Stored data entries:
****
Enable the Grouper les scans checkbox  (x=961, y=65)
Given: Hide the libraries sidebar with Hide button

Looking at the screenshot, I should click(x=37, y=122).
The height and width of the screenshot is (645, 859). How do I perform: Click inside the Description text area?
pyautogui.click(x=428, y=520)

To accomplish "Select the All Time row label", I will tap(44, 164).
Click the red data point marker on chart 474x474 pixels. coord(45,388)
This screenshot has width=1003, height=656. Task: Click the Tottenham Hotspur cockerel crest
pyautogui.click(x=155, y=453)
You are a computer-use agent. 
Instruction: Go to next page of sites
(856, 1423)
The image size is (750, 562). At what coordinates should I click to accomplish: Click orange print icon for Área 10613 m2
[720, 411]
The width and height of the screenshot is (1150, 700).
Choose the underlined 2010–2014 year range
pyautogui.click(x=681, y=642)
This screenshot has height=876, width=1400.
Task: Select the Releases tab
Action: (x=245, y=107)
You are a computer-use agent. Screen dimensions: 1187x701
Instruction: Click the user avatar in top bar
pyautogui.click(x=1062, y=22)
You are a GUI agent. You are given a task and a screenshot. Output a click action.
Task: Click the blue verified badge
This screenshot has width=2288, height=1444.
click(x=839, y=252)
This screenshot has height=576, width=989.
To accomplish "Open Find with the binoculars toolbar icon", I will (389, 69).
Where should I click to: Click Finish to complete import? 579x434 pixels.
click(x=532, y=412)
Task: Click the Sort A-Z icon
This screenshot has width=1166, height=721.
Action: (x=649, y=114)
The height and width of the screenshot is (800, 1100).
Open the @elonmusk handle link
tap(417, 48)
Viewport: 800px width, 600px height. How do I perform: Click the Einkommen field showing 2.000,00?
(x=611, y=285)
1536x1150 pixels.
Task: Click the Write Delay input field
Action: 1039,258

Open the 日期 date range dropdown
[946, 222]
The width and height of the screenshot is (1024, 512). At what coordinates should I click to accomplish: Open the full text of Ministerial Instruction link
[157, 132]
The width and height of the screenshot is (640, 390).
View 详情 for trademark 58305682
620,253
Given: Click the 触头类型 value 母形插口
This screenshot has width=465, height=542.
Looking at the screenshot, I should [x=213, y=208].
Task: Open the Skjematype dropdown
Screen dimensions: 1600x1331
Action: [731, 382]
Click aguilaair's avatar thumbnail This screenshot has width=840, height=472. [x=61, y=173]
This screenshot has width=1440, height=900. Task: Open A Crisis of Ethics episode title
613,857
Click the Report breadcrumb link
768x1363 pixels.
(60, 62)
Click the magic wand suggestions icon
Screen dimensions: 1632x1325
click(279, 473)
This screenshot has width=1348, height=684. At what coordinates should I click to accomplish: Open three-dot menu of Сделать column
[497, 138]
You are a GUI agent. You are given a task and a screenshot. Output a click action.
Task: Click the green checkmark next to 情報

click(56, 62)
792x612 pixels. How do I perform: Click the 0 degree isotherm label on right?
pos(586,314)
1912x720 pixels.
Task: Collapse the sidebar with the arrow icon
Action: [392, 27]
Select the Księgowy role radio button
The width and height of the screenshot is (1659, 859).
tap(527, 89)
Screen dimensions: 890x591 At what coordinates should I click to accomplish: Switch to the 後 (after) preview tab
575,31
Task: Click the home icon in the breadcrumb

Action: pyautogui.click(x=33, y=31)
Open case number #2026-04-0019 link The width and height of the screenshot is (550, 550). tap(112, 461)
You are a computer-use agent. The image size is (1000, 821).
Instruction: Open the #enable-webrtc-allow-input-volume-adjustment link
****
> [Task objective]
Report each line of the data in which "computer" occurs.

> [Solution]
You are a computer-use agent. 
You are a computer-use agent. Screen dimensions: 1187x701
You are a computer-use agent. The image size is (1000, 821).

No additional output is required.